A finales de diciembre de 2025, ocurrió en Dinamarca algo que hace una década parecía impensable. El servicio postal estatal PostNord entregó su última carta, poniendo fin a la historia de una institución que había funcionado ininterrumpidamente desde 1624. Durante cuatro siglos, acompañó los cambios de régimen, de gobernantes y de tecnología, hasta que finalmente cedió el paso a la era digital. Dinamarca fue el primer país del mundo en renunciar por completo al servicio nacional universal de entrega de cartas.
La realidad digital se impone
La decisión de suspender el servicio no fue repentina ni simbólica. Desde principios del siglo XXI, el número de envíos tradicionales ha disminuido en Dinamarca en más de un 90 %. Los asuntos bancarios, médicos y administrativos se han trasladado al sistema MitID, que funciona como un documento de identidad digital. Mantener una amplia red de reparto para unos 110 millones de cartas al año, frente a los más de mil millones de las últimas décadas, simplemente dejó de ser rentable. Una señal de alarma adicional fue la pérdida financiera de 428 millones de coronas en un año.
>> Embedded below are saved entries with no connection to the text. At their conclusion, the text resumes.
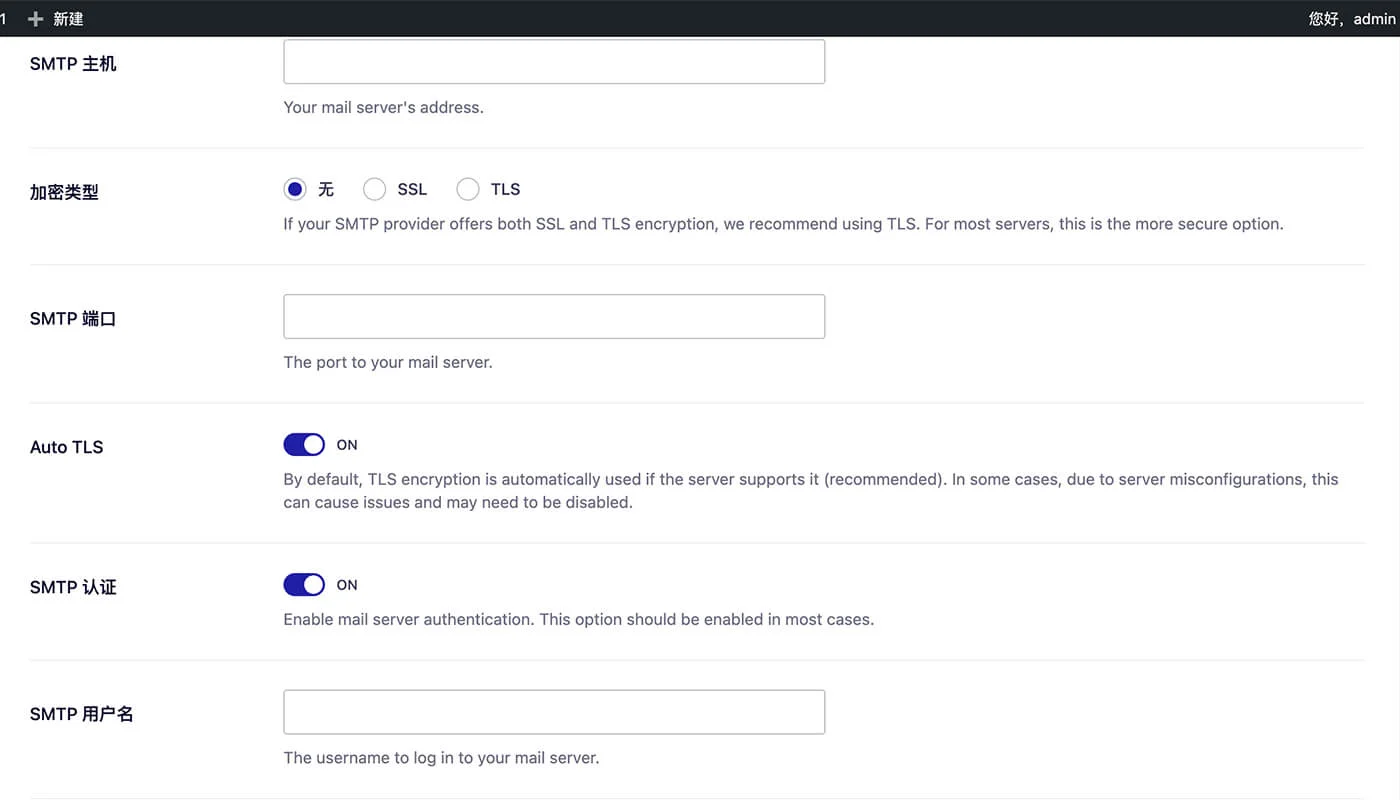Click the ON text beside Auto TLS

(347, 445)
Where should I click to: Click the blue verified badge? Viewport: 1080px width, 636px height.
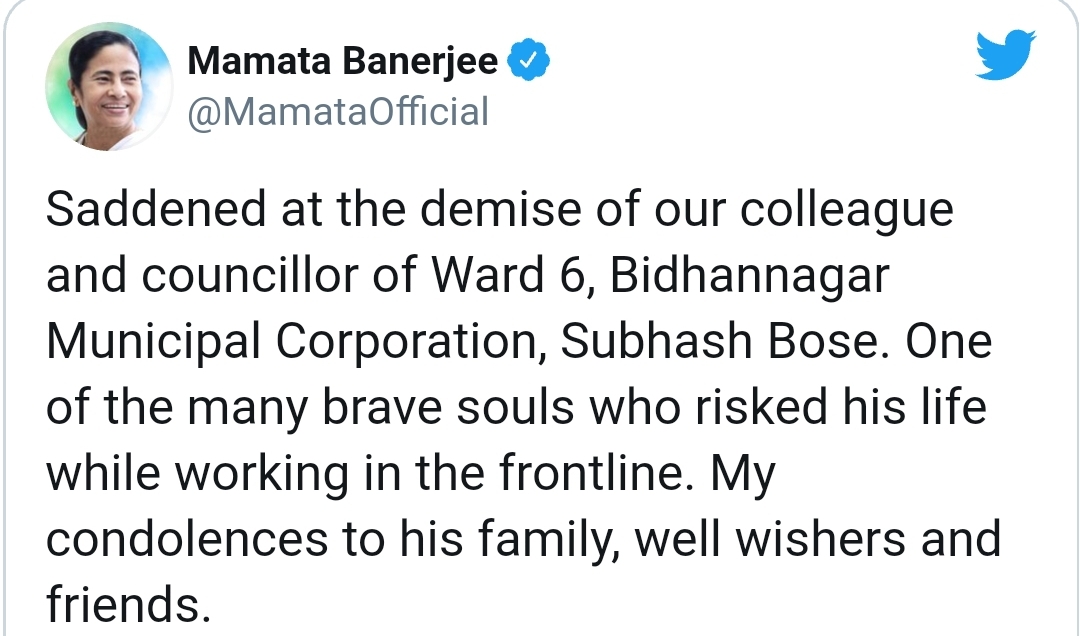pos(528,60)
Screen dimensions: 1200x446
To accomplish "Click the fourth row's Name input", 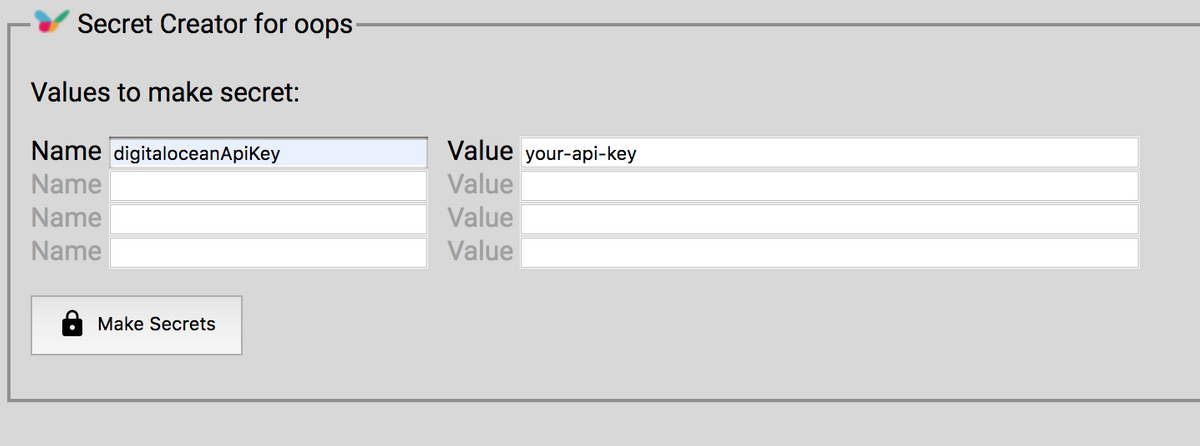I will (268, 252).
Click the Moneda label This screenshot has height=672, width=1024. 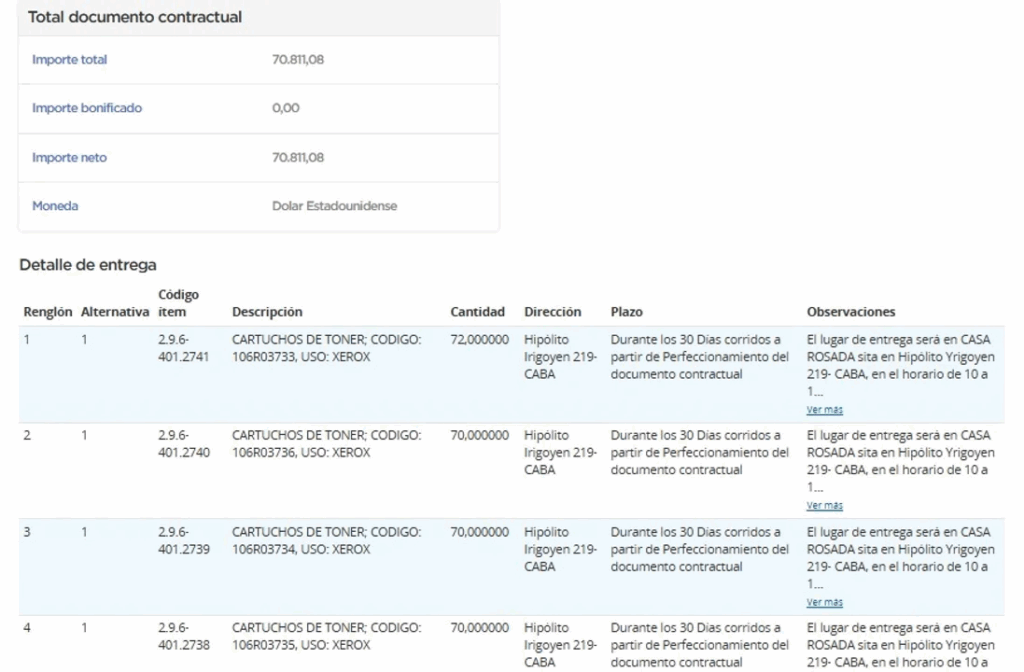(x=55, y=206)
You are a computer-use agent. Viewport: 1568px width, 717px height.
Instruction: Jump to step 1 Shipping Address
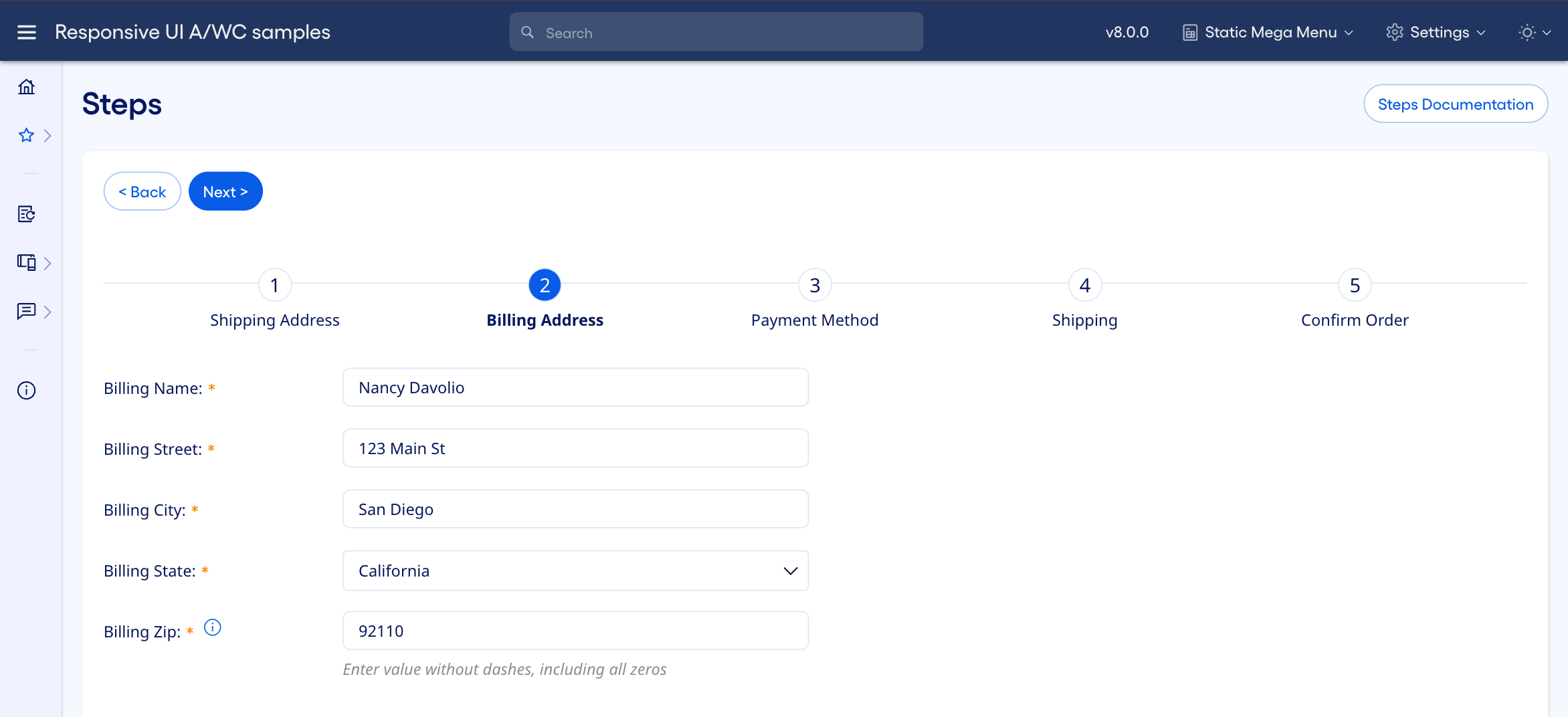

Las desaparecidas buzones rojas de PostNord
El signo más visible de estos cambios han sido los buzones rojos, presentes durante años en las calles de las ciudades y pueblos daneses. Actualmente se están retirando unos 1500, pero no todos acabarán en la chatarra. Cuando PostNord puso a la venta mil buzones retirados, el interés superó las expectativas. A un precio de unas 2000 coronas cada uno, desaparecieron en pocas horas. Es una clara señal de que, aunque las cartas se envían con poca frecuencia, el sentimiento hacia los vestigios materiales de una forma en desaparición sigue siendo fuerte.

Las cartas en manos de empresas privadas
La correspondencia en papel no desaparece por completo, pero cambia de operador. A partir de 2026, el servicio de cartas correrá a cargo de la empresa de mensajería privada DAO, que prevé un volumen de 80 millones de envíos al año. Sin embargo, cambiará la forma de enviarlos. En lugar de buzones en las esquinas de las calles, habrá puntos en las tiendas y las tarifas se pagarán a través de aplicaciones o servicios web. Esta solución es más eficiente desde el punto de vista organizativo, pero supone un alejamiento del principio de que el Estado garantiza la entrega de cartas en cualquier dirección por el mismo precio.
¿Seguirá Europa el ejemplo de PostNord?
La decisión danesa ha despertado el interés de otros países. En el Reino Unido y Alemania, los operadores nacionales están reduciendo el número de días de entrega o subiendo los precios para intentar mantener la rentabilidad. El ejemplo de Dinamarca se considera a veces un indicio de la dirección que podría tomar la mayor parte de Europa si la tendencia a la digitalización continúa al ritmo actual.
Adiós a un ritual familiar
Para muchas personas, revisar el buzón, ver una postal de vacaciones o una carta escrita a mano son hoy recuerdos del pasado. El sonido de la notificación en el teléfono ha sustituido al golpe del cartero, y la comunicación se ha vuelto casi instantánea. La historia del servicio postal danés, cerrado tras 401 años de funcionamiento, tiene un toque melancólico y un final poético. El último envío fue entregado, sellado y simbólicamente archivado, poniendo fin a uno de los capítulos más largos de la historia de las instituciones públicas europeas.